Extrait à lire
----

Militante Quart Monde à Rennes, Murielle Gelin a participé à l’expérimentation OSEE et fait partie du conseil d’administration d’ATD Quart Monde.

Murielle se souvient parfaitement de la première fois où elle a entendu parler d’ATD Quart Monde, il y a treize ans. Sa vie est à ce moment-là « comme une descente aux enfers ». Suite à un signalement de l’hôpital, les services sociaux veulent placer le dernier de ses quatre enfants, âgé de 5 ans, en raison de son poids « en dessous de la norme ». Totalement affolée, Murielle en parle à la maîtresse de son fils, qui lui conseille de contacter une volontaire permanente présente dans le quartier, Antoinette. Le lien est ensuite rapidement fait avec des avocats, des médecins et des psychologues qui, tous, constatent que l’enfant est déjà correctement suivi par la Protection maternelle et infantile et par le médecin traitant de la famille. « Mais la machine était lancée. Une enquête a été menée et nous avons été convoqués au tribunal », se souvient-elle.

Le jour de la rentrée au CP, alors que Murielle est encore dans la cour de l’école pour accompagner son enfant, elle reçoit un appel des services sociaux indiquant qu’une famille d’accueil a été trouvée. Le monde s’écroule alors autour d’elle. « J’ai arrêté de payer mes factures. Je me disais que cela ne servait plus à rien, puisqu’on me prenait tout. Je ne payais plus que la nourriture, en me disant qu’on ne pourrait plus me reprocher de ne pas donner à manger à mes enfants », explique-t-elle. Soutenue par des volontaires et des alliés d’ATD Quart Monde, elle obtient quelques jours de répit pour souffler avec ses enfants à la maison de vacances familiales du Mouvement, la Bise, dans le Jura.

----

Entrées enregistrées
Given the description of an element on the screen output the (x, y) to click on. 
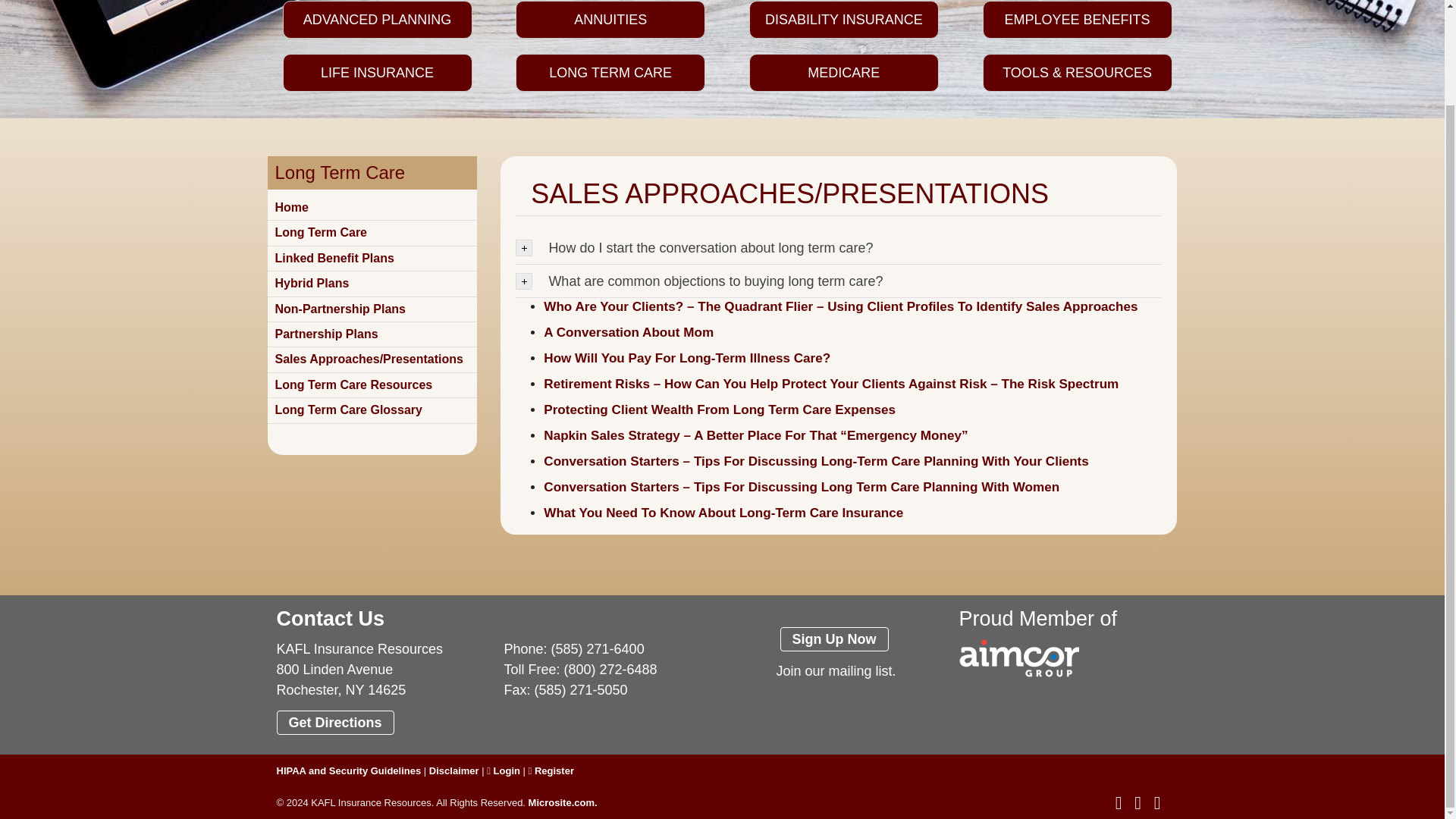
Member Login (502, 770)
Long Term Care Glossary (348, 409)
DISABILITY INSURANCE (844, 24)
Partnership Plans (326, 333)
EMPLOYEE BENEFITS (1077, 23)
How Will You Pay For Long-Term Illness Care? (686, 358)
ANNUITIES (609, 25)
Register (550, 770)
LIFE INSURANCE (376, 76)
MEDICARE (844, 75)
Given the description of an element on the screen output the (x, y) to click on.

----

Consigne
Rédigez la suite du récit consacré à Murielle Gelin, en reprenant après sa dernière phrase. Les entrées proviennent d’une autre source.

Résultat final
Éviter le placement

Puis c’est avec soulagement qu’elle apprend que le placement est finalement écarté et que des éducateurs viendront régulièrement chez elle. « C’est ce qu’ils auraient dû faire avant de me menacer de le placer. Pendant quelques années, les éducateurs sont venus régulièrement, mais ils ne comprenaient pas vraiment pourquoi ils étaient là. Ils voyaient bien que mon gamin ne manquait de rien, que c’était propre chez moi et qu’il y avait des choses dans mon frigo. Ils ont finalement vu que cela ne servait à rien et qu’ils seraient sûrement plus utiles ailleurs », explique Murielle, d’un air faussement résigné.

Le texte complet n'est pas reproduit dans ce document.